[Part of a data file]

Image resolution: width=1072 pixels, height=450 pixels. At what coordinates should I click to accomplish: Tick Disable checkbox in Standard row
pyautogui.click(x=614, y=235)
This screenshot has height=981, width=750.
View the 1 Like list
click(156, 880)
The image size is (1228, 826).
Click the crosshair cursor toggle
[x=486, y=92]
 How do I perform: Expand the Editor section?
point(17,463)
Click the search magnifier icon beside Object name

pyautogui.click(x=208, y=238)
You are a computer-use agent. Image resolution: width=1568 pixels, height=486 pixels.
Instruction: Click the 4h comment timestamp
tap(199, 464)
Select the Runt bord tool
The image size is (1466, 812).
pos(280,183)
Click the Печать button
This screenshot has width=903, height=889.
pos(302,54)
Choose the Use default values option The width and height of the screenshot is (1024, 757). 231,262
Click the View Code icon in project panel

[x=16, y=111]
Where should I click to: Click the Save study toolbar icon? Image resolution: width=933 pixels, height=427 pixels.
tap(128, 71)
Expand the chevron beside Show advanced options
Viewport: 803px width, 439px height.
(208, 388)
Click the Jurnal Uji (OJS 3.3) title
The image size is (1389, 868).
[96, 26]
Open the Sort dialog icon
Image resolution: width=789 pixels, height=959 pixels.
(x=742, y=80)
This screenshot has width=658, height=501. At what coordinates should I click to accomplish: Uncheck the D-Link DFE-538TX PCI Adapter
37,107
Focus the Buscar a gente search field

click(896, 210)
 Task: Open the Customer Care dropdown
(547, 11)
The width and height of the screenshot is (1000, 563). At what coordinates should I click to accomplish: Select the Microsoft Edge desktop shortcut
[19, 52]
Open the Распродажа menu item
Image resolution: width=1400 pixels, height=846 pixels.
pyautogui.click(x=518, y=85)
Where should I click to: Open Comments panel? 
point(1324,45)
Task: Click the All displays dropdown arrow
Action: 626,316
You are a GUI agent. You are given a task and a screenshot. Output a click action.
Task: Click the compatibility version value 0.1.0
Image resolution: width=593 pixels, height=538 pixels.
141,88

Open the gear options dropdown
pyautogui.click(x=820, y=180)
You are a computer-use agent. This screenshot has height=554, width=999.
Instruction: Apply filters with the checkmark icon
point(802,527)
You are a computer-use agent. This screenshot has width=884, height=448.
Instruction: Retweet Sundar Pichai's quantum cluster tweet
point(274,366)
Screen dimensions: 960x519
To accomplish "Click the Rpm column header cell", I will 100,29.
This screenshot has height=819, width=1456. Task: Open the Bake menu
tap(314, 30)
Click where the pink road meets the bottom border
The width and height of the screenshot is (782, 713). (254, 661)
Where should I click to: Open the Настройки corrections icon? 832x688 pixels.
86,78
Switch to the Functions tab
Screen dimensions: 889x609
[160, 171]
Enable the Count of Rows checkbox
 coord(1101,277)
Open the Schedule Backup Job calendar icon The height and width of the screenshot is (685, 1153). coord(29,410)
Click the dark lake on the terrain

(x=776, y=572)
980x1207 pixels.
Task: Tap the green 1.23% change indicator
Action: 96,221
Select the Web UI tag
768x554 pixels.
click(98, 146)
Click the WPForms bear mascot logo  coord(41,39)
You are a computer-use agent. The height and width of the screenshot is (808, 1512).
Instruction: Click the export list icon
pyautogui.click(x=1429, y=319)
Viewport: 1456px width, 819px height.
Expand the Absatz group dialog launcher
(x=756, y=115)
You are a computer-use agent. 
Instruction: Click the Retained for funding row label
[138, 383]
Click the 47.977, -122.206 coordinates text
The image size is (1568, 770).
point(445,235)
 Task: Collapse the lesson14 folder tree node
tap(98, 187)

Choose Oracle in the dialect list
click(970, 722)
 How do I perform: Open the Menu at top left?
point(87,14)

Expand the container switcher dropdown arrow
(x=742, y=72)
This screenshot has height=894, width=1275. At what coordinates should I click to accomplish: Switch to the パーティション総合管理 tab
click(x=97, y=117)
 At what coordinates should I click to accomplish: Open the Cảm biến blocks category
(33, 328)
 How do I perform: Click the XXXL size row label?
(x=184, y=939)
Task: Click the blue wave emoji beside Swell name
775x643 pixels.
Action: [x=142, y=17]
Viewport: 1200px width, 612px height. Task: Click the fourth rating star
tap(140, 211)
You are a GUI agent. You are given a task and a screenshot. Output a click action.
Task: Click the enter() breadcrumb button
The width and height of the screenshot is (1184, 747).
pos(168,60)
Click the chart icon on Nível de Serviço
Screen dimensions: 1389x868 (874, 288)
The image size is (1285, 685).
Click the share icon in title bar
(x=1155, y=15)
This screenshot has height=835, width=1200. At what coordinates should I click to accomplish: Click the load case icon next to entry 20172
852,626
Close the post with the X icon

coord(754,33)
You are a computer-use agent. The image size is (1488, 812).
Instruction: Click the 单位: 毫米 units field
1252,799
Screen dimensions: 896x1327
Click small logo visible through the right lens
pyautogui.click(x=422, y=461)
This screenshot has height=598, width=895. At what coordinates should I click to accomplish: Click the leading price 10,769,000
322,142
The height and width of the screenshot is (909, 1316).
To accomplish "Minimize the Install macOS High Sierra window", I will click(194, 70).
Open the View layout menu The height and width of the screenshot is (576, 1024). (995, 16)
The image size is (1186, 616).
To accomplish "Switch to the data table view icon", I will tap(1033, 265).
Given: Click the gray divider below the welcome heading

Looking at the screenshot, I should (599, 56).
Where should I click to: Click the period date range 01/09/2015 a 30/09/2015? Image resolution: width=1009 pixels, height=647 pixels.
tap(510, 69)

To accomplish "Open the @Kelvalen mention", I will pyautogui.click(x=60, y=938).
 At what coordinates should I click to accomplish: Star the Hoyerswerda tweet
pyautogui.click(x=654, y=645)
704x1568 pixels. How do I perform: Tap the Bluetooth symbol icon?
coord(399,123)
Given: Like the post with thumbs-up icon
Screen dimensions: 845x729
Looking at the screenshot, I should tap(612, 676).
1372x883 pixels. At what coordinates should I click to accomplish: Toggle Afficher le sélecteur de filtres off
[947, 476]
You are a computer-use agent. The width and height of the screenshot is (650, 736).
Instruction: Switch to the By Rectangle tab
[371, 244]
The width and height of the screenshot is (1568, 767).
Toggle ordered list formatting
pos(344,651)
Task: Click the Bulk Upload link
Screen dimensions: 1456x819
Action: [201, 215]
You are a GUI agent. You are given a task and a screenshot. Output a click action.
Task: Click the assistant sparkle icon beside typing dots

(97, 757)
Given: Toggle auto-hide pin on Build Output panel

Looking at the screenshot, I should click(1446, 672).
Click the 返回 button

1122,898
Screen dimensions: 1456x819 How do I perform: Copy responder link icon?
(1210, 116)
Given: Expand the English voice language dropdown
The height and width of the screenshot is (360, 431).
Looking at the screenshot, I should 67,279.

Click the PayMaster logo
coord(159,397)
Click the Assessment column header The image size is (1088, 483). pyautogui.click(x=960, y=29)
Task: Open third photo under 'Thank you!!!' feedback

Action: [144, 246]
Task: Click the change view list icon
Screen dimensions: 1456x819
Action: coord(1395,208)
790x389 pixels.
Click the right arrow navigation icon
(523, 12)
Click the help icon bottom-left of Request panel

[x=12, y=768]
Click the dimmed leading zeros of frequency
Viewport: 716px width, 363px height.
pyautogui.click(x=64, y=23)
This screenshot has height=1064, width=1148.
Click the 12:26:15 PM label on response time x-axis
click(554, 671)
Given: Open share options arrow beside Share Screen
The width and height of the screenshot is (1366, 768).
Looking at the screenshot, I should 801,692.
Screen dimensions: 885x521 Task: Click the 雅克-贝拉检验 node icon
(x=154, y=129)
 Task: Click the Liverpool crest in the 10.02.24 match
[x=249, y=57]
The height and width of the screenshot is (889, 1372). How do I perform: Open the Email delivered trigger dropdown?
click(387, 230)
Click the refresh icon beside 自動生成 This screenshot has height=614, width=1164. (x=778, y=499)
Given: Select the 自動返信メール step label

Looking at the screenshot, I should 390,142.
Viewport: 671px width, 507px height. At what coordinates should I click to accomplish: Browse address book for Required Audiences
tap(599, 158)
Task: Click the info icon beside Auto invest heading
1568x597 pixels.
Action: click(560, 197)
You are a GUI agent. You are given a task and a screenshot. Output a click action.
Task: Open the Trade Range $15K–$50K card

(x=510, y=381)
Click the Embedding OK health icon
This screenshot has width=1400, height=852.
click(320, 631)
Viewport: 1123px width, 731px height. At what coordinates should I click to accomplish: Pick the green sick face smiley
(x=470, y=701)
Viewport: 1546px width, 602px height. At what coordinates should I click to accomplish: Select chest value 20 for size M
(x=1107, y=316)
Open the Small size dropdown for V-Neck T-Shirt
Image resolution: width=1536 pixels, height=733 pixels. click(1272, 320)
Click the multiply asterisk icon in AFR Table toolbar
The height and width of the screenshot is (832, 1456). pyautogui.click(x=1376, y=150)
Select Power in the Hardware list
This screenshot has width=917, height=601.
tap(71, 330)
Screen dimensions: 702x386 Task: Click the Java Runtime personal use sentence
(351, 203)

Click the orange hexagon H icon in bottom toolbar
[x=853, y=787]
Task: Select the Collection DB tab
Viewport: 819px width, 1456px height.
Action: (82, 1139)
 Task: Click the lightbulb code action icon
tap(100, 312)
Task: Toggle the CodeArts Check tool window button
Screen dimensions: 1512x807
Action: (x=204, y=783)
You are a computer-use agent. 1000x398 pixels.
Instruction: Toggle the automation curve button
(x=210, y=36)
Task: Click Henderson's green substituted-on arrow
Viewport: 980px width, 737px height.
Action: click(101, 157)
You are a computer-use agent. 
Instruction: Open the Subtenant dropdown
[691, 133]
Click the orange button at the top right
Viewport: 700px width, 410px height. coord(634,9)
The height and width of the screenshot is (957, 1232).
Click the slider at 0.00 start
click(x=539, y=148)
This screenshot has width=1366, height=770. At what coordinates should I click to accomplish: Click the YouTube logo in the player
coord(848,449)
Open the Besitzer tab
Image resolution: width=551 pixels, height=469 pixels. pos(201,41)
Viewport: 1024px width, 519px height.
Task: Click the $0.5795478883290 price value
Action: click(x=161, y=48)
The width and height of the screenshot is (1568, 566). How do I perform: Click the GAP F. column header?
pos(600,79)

__DO THIS__. Lay out the lines from the line with "Expand the container switcher dropdown arrow" to the line with "click(x=97, y=117)" as a numbered list, leaving out any blank lines.

__REPLY__.
1. Expand the container switcher dropdown arrow
2. (x=742, y=72)
3. This screenshot has height=894, width=1275. At what coordinates should I click to accomplish: Switch to the パーティション総合管理 tab
4. click(x=97, y=117)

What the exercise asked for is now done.